_Required work_: Reproduce the opening lines of the records exactly, please, stopping after the line that contains "You are a computer-use agent. This".

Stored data

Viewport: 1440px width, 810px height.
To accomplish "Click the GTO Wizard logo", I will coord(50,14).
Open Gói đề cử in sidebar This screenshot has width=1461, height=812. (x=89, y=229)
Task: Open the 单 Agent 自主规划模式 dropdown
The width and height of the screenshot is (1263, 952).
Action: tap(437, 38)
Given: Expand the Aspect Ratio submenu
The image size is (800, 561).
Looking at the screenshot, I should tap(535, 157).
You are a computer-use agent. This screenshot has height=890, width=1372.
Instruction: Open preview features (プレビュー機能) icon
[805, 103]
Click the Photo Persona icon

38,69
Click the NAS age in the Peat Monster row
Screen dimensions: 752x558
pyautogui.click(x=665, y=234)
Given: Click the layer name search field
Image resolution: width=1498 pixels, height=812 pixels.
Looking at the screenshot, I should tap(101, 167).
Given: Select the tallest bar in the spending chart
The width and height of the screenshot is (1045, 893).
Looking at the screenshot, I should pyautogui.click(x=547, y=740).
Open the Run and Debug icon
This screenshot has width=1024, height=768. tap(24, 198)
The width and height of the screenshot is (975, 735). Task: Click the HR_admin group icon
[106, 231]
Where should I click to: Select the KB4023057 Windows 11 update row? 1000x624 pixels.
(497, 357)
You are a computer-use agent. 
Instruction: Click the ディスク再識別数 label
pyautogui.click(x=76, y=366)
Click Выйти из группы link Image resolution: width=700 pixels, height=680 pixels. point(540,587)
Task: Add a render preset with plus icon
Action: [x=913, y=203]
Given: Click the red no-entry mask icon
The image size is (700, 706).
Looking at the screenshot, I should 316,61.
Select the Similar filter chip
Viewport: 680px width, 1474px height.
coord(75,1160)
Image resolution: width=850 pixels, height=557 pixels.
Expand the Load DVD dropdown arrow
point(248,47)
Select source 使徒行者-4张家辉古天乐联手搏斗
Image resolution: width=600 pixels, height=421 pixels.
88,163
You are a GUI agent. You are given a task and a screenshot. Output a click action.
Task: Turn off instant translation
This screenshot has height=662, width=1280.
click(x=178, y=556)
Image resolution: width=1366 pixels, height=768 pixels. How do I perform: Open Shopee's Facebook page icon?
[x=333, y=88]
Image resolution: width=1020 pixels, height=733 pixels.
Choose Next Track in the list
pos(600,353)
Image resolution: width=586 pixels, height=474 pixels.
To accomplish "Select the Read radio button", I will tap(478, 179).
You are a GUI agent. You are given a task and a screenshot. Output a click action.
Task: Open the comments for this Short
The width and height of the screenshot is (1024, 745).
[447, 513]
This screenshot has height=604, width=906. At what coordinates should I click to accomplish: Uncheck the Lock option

_Exercise output_:
Viewport: 1440px width, 810px height.
To accomplish "Click the GTO Wizard logo", I will coord(50,14).
Open Gói đề cử in sidebar This screenshot has width=1461, height=812. (x=89, y=229)
Task: Open the 单 Agent 自主规划模式 dropdown
The width and height of the screenshot is (1263, 952).
Action: tap(437, 38)
Given: Expand the Aspect Ratio submenu
The image size is (800, 561).
Looking at the screenshot, I should tap(535, 157).
You are a computer-use agent. This screenshot has height=890, width=1372.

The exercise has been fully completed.